Lawmakers: New background check bureau ‘designed to fail’
A number of lawmakers find fault with the administration’s proposal for a new federal bureau to oversee background checks of government employees and contractors, and members of the House Oversight Committee chastised federal officials Thursday about the project’s setup, organizational chart and proposed funding.
Acting Office of Personnel Management Director Beth Cobert, U.S. CIO Tony Scott, Defense Department CIO Terry Halvorsen, and Director of the National Counterintelligence and Security Center Bill Evanina told the committee that the four offices represented at Thursday’s hearing were all working diligently to create the policies and organizational protocols behind the National Background Investigations Bureau.
The NBIB, which will replace the Federal Investigations Service, was created after multiple breaches of OPM systems compromised the personal information on millions of current and former federal employees.

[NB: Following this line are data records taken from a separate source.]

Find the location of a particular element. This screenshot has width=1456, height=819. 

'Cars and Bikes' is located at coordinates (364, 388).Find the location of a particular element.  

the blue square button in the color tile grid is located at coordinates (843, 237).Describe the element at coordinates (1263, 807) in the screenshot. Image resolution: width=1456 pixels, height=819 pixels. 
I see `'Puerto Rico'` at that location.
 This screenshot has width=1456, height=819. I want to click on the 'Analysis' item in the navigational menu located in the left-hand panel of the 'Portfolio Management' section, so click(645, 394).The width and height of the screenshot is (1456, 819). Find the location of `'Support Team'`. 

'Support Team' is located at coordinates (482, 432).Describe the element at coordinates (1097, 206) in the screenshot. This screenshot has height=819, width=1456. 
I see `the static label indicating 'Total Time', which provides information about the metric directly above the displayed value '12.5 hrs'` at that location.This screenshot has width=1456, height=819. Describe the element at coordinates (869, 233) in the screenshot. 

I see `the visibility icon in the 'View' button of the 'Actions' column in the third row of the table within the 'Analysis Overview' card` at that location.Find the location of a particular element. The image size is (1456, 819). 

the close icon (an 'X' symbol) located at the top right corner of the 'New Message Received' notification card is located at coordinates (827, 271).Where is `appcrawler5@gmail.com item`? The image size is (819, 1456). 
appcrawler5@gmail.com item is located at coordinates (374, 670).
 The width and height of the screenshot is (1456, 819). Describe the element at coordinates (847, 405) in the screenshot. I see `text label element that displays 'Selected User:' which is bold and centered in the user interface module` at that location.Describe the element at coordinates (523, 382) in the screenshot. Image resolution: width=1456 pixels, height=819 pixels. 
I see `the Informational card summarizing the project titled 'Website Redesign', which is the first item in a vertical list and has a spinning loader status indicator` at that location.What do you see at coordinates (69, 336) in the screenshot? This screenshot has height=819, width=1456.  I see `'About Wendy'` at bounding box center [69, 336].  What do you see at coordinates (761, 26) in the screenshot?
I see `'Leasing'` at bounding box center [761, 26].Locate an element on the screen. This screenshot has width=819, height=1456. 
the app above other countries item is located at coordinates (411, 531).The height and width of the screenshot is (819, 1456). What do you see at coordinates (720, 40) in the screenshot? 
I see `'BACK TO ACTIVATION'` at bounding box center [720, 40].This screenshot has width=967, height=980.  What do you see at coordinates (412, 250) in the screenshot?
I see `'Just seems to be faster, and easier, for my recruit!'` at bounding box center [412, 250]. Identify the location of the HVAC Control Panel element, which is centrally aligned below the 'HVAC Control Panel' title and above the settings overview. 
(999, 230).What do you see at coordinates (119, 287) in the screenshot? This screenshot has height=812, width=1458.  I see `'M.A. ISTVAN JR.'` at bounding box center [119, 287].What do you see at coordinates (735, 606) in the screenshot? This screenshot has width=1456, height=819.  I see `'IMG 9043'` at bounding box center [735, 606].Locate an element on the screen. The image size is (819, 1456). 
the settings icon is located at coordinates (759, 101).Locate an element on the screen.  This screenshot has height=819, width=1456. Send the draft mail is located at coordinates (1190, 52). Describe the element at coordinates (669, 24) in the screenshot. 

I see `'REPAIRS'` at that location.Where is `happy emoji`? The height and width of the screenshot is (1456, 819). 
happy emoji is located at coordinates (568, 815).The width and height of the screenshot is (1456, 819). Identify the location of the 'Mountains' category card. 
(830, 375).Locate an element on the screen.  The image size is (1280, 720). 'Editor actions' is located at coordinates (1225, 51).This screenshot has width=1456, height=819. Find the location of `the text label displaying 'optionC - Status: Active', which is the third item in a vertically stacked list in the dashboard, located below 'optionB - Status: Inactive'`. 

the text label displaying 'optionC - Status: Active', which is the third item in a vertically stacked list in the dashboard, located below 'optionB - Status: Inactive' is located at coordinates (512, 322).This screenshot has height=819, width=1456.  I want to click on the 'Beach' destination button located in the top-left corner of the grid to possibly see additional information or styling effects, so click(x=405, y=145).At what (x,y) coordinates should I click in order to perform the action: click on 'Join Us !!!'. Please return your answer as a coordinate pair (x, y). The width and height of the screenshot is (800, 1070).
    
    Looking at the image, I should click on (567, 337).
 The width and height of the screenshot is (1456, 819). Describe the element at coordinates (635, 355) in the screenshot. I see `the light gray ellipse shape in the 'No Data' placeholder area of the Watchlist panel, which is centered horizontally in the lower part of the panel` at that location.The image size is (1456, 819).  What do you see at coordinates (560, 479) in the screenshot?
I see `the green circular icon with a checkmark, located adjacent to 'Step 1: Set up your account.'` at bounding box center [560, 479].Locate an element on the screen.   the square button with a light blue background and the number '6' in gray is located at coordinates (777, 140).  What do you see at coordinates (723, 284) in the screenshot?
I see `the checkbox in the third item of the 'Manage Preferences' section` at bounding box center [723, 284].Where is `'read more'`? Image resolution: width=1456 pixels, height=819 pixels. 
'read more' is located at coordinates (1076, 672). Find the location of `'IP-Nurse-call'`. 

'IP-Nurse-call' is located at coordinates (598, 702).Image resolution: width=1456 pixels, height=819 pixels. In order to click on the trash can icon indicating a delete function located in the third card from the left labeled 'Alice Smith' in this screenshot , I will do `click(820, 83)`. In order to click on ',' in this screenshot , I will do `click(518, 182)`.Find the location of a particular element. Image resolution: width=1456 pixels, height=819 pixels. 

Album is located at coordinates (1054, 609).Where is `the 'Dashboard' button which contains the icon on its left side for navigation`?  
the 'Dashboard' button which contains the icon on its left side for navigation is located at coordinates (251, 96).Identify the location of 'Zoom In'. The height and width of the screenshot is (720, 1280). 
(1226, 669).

Committee members admonished the panel for everything from the $95 million allocated for the NBIB in President Barack Obama’s 2017 budget request to the unrelated question of why OPM hasn’t yet integrated social media audits into the background check process.
“I think we are headed for another disaster,” said Rep. John Mica, R-Fla. “This is designed to fail. We will be back here, the next Congress and 2017, and I guaran-damn-tee you, this will continue to be a disaster.”
The NBIB would be housed inside OPM, but DOD would be responsible for standing up the bureau’s IT infrastructure. At the hearing, Halvorsen said he believes the NBIB would start operations in 2017, with the Defense Information Systems Agency responsible for providing the majority of the technology.
Rep. Steve Russell, R-Okla., took exception with this structure along with the amount of money the administration is requesting when the DOD is looking to make cuts in other areas.
“For $95 million, you could have 60,600 soldiers being paid,” Russell said. “We are weakening our country, we are weakening the Department of Defense and whomever might have a security clearance. I don’t think the solution is to take [funding] out of the top line of the Department of Defense.”
The technical details for the NBIB have yet to be determined, including what level of protection would be placed upon the bureau’s system. However, when asked by Rep. Gerry Connolly, D-Va., if the system would use the Department of Homeland Security’s Einstein system, Halvorsen would not commit to using the intrusion detection and protection tool.
“It will deploy the right set of sensors — it could be Einstein-equivalence or it could be better,” Halvorsen told Connolly. “This is a field that changes rapidly. There will not be a single system but an integrated layer of systems better integrated to stop attacks, and if they happen, it will quarantine them quickly.”
As to the policy that will dictate background checks, the panel also said they were working through reforms to security clearances methods via the Performance Accountability Council. However, Oversight Committee Chairman Rep. Jason Chaffetz, R-Utah, lambasted Evanina when he couldn’t explain why the government has no policy in place regarding the social media accounts of prospective employees.
“As we’re doing a background investigation, how could you not go look at their Facebook page, or their Twitter posts, or their Instagram, or Snapchat, or any of the other ones?” Chaffetz said. “Go hire a bunch of teenagers, and they’d do it better than we’re doing it. ISIS has figured it out — they know how to do it. But we don’t seem to do it.”
[Read More: More cash for new IT in 2017 federal budget plan]
Chaffetz also took exception to the state of IT spending across the entire federal government, saying the country has dumped $525 billion over the past seven years into agency systems that are still prone to attack. In response, Scott addressed the IT modernization fund, which would give spending incentives to agencies who look to move towards more modern infrastructure solutions.
The chairman called that proposal “hogwash.”
“To suggest we are just $3 billion from solving this problem is ridiculous,” Chaffetz said.